__Lesetext__
★ ★ ★ ★ ★ ★ ★

INTERNETSPERREN Opposition, Bürger und FDP fordern ein neues Gesetz

01.03.2010
2023-08-30T11:25:49.7200Z
4 Min

Franziska Heine könnte sich eigentlich beruhigt zurücklehnen. Schließlich hatte Max Stadler (FDP), Parlamentarischer Staatssekretär im Bundesjustizministerium, während der öffentlichen Sitzung des Petitionsausschusses am 22. Februar wieder und wieder erklärt: "Es wird zu keinen Sperrungen von Internetseiten kommen."

Dies lasse das im vergangenen Sommer verabschiedete Gesetz zur Bekämpfung der Kinderpornographie in Kommunikationsnetzen zwar grundsätzlich zu, doch habe sich die Bundesregierung darauf verständigt, dem ebenfalls in dem Gesetz verankerten Grundsatz "Löschung vor Sperrung" zu folgen, sagte Stadler. Eben gegen jene Sperrung hatte sich eine von der Berliner Mediengestalterin Heine Mitte April 2009 eingebrachte Online-Petition an den Bundestag gerichtet.

Darin bezeichnete sie das geplante Vorgehen, Internetseiten vom Bundeskriminalamt (BKA) zu indizieren und von den Providern sperren zu lassen, als "undurchsichtig und unkontrollierbar". Die "Sperrlisten" seien weder einsehbar noch sei genau festgelegt, nach welchen Kriterien Webseiten auf die Liste gesetzt werden. Dies bedeute eine Gefährdung des Grundrechtes auf Informationsfreiheit, heißt es in der Petition.

Beteiligung war ein Rekord

Dass die 30-Jährige mit ihren Bedenken nicht allein ist, zeigt die Zahl der 134.015 Mitzeichner, die die Petition bis zum Ende der Zeichnungsfrist Mitte Juni vorigen Jahres gefunden hat - ein absoluter Rekord. Grund genug für den Petitionsausschuss, sich mit dieser Petition in öffentlicher Sitzung zu beschäftigen. Unter immer wieder aufbrandendem Beifall ihrer Freunde und Unterstützer, die sich auf der Zuschauertribüne des Europasaals im Paul-Löbe- Haus drängten, erläuterte Heine, warum sie die Regelung ablehnt. "Das Gesetz ist unwirksam, unnötig und intransparent", sagte sie. "Wir wenden uns gegen eine Symbolpolitik, die glaubt, mit technischen Mitteln soziale Probleme lösen zu können".

★ ★ ★ ★ ★ ★ ★

__Deine Aufgabe__
Fasse den Absatz im Lesetext, der mit „Dass die 30-Jährige“ beginnt, als knappe Stichpunktliste zusammen. Die wichtigsten Fakten müssen erhalten bleiben.

Gespeicherte Datensatzeinträge
★ ★ ★ ★ ★ ★ ★

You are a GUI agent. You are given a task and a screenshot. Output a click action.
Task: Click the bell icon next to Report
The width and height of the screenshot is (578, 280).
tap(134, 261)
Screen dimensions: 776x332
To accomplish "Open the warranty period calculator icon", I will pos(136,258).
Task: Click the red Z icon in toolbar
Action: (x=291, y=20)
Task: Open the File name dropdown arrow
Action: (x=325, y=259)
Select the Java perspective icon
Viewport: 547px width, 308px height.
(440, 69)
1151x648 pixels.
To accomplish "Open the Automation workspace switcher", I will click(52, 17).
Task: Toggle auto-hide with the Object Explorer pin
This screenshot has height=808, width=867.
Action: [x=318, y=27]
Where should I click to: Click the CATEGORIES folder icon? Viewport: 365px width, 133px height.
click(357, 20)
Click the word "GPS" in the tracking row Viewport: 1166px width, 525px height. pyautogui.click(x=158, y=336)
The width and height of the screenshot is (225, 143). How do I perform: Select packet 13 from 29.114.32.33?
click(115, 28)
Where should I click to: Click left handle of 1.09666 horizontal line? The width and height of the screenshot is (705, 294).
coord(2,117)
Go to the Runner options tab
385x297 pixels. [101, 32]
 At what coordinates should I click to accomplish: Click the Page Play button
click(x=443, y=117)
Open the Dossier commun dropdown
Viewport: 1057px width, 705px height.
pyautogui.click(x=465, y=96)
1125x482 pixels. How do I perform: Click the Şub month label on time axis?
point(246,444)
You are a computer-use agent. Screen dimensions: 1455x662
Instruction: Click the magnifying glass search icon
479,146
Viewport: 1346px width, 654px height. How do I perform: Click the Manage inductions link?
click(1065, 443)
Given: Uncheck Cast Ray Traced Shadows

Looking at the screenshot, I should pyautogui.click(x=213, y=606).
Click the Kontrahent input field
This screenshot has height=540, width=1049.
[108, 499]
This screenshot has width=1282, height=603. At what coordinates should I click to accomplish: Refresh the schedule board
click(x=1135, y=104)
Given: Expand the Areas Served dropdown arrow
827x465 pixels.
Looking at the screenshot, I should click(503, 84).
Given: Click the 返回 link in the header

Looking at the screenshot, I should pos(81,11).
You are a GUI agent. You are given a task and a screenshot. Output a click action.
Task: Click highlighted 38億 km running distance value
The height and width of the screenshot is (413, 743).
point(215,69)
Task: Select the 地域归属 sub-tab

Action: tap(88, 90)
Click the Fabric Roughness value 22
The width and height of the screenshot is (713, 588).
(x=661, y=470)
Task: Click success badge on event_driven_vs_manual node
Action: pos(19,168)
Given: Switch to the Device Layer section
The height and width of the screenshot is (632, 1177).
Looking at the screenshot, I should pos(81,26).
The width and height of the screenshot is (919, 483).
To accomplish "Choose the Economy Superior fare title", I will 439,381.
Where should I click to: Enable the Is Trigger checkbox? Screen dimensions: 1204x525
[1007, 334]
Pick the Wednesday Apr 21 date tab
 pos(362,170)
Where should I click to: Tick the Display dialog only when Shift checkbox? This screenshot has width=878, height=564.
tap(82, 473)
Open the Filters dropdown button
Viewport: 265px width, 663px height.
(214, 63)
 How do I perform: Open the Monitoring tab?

★ ★ ★ ★ ★ ★ ★

__Erledigte Aufgabe__
- Die Petition hatte bis zum Ende der Zeichnungsfrist Mitte Juni des Vorjahres 134.015 Mitzeichner. Das war ein absoluter Rekord.
- Deshalb befasste sich der Petitionsausschuss in öffentlicher Sitzung mit ihr.
- Heine erläuterte dort, warum sie die Regelung ablehnt. Ihre Freunde und Unterstützer drängten sich auf der Zuschauertribüne des Europasaals im Paul-Löbe-Haus und spendeten immer wieder Beifall.
- Sie nannte das Gesetz „unwirksam, unnötig und intransparent“. Sie wandte sich gegen eine Symbolpolitik, die soziale Probleme mit technischen Mitteln lösen will.